Whether emergency nurses are focused on continuing their education or connecting with their peers, this year’s conference offers a diverse array of clinical, practical and topical sessions that offer something for everyone. The full list of EN19 sessions can be found here, but here’s a look at some of this year’s highlights:
Austere Medicine: Lessons from the Battlefield Applied to the Emergency Department
Back by popular demand, emergency nurse Alex Potter and former Army nurse Helen Perry will present their experience delivering trauma care in Iraq at the front lines during the battle for Mosul in 2016 and how that applies to emergency department preparedness. Potter and Perry are involved with Global Response Management, an international medical non-governmental organization which delivers pre-hospital emergency medical care in the field to those living in, or having been displaced by, conflict zones specifically in the Middle East.
Death Row: What We can Learn from Nurse Serial Killers
Access to a vulnerable population combined with medical knowledge leaves medically trained serial killers with a monstrous ability to exploit power and trust. That’s according to presenter, Gina Carbino, who said health care workers have a surprisingly disproportionate number of serial killers – particularly among emergency and critical care nurses – relative to other professions.
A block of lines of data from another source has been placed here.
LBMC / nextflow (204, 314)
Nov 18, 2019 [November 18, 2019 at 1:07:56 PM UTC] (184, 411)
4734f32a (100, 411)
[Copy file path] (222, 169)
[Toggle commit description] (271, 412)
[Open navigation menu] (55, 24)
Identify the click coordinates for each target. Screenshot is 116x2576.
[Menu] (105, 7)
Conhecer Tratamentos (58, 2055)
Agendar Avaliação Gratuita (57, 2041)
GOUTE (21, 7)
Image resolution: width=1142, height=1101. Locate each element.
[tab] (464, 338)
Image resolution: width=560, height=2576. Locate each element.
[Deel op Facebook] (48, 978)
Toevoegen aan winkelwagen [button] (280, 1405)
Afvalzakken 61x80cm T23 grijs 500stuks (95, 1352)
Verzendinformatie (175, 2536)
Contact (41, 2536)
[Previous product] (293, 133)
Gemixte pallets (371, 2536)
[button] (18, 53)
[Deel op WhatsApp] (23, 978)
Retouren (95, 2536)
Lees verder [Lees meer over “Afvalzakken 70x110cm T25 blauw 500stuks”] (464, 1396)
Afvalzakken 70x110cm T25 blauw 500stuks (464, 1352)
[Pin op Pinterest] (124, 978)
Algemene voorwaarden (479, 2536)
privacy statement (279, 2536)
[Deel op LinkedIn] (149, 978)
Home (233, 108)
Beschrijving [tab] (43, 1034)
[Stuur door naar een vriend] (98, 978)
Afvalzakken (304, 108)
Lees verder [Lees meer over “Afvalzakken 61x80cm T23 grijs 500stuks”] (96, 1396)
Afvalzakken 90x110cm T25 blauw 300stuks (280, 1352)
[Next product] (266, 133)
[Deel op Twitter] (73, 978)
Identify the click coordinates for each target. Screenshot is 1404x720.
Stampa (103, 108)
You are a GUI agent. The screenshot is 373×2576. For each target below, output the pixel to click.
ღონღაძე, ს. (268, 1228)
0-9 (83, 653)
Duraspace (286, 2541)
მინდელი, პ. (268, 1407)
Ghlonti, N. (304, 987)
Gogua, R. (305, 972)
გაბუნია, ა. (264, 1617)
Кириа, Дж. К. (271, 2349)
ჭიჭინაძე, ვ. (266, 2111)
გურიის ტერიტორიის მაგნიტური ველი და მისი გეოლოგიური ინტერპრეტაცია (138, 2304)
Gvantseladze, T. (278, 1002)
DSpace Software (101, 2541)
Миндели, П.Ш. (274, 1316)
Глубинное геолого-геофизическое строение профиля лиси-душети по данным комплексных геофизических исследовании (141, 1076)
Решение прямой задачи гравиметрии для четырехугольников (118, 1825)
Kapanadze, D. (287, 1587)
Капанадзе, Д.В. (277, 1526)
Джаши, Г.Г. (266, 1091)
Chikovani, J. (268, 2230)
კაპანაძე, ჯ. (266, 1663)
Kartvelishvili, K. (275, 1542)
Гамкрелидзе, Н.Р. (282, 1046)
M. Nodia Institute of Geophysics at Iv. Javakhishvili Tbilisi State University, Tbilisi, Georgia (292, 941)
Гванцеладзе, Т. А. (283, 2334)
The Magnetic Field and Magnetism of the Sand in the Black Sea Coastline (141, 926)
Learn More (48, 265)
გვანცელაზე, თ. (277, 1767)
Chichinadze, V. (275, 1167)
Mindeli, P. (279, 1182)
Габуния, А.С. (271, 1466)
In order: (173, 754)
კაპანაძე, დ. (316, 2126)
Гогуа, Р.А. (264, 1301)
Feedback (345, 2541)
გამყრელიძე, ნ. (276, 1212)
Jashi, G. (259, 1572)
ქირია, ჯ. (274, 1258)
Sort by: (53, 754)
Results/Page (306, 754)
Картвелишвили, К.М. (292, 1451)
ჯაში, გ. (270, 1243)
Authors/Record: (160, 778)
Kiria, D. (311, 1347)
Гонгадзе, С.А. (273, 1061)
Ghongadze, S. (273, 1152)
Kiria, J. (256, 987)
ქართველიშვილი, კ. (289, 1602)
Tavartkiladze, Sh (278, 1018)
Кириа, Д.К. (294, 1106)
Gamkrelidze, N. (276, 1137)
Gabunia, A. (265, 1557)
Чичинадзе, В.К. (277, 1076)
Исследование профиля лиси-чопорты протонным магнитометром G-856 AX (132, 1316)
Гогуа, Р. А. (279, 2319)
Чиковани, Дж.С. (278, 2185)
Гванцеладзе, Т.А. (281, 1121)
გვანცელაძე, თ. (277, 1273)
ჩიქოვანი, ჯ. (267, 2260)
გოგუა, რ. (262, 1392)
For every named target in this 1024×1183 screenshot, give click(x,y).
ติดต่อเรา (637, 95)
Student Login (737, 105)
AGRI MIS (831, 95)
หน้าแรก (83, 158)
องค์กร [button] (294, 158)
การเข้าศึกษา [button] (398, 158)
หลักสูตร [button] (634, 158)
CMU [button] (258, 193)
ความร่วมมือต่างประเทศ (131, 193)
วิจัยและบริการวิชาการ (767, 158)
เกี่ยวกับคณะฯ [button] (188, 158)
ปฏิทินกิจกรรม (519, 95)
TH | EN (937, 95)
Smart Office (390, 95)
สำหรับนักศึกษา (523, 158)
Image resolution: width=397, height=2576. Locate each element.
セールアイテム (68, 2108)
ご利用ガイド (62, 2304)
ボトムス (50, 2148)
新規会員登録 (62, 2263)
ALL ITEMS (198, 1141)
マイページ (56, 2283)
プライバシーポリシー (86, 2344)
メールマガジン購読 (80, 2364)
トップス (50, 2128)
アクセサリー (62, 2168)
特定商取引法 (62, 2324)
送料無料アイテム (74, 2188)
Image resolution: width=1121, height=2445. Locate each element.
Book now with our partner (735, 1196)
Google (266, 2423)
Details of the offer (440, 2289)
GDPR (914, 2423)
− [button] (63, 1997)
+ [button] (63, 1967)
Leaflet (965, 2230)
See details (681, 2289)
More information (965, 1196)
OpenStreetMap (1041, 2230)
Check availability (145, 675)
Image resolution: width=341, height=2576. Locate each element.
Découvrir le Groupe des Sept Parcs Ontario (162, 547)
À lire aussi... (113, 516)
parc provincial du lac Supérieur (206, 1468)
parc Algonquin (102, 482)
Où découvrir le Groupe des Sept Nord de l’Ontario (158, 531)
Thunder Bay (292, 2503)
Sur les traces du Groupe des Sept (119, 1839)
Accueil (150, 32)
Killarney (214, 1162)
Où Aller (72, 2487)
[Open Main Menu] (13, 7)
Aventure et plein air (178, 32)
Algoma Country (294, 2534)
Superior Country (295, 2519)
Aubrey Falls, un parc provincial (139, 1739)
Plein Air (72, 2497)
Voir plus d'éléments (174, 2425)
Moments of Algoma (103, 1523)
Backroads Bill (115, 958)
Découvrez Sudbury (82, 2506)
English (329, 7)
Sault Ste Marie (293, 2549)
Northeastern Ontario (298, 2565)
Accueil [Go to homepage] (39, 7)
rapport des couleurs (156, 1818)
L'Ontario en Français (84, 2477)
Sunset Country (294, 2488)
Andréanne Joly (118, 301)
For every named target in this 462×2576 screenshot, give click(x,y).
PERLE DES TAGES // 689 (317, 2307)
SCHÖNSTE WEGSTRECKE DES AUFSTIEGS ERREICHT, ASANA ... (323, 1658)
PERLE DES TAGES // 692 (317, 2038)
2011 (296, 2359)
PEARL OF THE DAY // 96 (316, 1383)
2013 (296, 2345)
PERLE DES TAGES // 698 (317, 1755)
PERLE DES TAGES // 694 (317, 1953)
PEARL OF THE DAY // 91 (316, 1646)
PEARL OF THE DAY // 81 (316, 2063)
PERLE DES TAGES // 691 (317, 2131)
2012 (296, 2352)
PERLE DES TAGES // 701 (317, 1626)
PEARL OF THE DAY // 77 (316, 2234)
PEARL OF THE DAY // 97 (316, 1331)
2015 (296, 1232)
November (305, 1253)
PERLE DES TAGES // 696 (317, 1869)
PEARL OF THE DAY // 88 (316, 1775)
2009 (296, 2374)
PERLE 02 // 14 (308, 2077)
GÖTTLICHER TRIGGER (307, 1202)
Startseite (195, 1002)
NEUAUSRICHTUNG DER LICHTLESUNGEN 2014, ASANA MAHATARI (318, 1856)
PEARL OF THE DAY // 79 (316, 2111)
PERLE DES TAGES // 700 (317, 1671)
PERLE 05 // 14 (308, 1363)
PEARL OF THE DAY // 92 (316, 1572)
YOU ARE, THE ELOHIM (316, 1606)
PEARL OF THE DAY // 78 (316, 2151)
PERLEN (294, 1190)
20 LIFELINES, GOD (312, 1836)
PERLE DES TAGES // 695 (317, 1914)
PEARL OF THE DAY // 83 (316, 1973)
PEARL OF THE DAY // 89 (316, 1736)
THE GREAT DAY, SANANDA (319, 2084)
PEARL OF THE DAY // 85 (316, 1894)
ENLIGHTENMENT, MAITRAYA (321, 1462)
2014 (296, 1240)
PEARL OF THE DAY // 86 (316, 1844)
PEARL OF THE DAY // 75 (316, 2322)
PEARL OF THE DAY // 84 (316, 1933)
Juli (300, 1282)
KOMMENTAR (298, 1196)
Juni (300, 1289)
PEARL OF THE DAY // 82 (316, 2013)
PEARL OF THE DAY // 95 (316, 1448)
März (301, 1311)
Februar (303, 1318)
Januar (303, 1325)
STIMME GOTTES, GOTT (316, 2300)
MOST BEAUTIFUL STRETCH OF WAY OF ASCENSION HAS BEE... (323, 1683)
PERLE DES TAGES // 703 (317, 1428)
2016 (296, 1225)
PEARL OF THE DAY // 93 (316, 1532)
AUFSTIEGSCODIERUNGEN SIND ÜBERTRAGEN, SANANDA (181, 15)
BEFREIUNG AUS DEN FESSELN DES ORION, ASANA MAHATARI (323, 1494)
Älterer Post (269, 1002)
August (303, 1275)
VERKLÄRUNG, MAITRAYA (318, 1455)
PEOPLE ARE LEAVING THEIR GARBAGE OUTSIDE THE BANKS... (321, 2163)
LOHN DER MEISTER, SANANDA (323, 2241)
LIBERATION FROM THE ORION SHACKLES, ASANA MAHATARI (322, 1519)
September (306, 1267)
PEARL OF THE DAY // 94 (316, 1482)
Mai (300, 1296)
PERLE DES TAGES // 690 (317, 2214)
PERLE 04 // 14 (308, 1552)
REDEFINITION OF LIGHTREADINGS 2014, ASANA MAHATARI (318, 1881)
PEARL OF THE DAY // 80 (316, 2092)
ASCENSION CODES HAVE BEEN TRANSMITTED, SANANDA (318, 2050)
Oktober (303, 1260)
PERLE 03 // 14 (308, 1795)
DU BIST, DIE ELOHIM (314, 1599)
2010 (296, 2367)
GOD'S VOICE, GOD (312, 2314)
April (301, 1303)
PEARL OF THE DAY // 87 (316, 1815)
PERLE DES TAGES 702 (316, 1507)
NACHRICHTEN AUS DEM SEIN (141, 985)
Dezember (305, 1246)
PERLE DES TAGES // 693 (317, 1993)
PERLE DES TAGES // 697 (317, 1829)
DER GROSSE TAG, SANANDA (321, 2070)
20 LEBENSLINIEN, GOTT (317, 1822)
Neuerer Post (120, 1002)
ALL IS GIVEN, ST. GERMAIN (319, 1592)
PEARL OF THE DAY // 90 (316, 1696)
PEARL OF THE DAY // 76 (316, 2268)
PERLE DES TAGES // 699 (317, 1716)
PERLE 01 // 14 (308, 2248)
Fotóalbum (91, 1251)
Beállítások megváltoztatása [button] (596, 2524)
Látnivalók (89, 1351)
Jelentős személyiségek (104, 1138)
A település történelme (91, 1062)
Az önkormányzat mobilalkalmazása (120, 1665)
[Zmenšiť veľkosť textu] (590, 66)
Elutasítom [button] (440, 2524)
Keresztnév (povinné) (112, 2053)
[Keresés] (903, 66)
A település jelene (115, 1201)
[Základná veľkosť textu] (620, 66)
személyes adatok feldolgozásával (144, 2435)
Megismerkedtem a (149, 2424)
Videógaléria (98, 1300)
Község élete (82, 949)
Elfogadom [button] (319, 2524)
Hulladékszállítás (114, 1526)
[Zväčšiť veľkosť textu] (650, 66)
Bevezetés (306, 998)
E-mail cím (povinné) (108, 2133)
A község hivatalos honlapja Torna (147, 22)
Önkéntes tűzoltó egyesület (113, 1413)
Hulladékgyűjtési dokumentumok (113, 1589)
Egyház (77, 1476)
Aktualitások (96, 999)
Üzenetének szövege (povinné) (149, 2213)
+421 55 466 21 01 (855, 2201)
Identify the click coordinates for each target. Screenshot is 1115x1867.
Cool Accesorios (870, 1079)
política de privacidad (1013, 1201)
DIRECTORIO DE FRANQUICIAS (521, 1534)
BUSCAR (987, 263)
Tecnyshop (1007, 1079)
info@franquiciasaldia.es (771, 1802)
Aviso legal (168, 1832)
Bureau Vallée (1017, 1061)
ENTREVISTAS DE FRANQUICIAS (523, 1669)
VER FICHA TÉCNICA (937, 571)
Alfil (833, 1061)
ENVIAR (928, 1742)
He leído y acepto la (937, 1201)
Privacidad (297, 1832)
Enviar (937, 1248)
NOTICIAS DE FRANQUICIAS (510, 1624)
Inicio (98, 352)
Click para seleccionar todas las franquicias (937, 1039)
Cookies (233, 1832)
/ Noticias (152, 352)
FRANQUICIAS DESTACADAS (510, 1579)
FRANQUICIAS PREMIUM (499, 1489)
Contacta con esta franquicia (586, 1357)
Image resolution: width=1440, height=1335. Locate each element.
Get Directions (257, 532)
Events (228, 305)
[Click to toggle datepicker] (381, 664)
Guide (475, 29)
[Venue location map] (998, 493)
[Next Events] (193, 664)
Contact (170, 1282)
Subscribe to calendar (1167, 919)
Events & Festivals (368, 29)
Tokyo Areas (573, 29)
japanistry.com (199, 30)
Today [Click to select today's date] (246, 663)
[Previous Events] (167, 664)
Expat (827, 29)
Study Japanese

Carbino’s session reviews some of the most notorious nurse serial killer cases, seeks explanations for their actions and looks at identifiable patterns of behavior and potential methods to prevent future occurrences.
Work Being Done to Prevent Brain Injuries in Sports Isn’t Good Enough
While student-athletes across the country prepare for the upcoming sports seasons, emergency nurses are readying themselves for a new year of sports-related head trauma. Georgia ENA State Council President Jack Rodgers leads this discussion focused on the important role emergency nurses play in the first wave of treatment for injured athletes, as well as providing the right information at discharge for parents, teachers and coaches.
The Future of Emergency Nursing and the Workforce Crisis
Even while job market demands increase, recruitment and retention among emergency nurses is declining, according to a recent study. ENA International Advisory Council Chair Vanessa Gorman offers a look at evidence compiled from the last 10 years which delves into the global emergency nursing shortage, exploring its causes and potential corrections for its sustainability.
Is legal marijuana increasing the emergency department’s workload?
This presentation explores an unexpected side effect of marijuana legalization – an increase in emergency department workload caused by patients in need of treatment for cannabis-related overdoses. While the health consequences of cannabis usage have been widely researched, Lisa Wolf, ENA’s director of emergency nursing research, examines the additional burden placed upon emergency nurses’ workload presented by cannabis overdose patients revealed in a first-of-its-kind study by ENA researchers which was recently published in Public Health Nursing.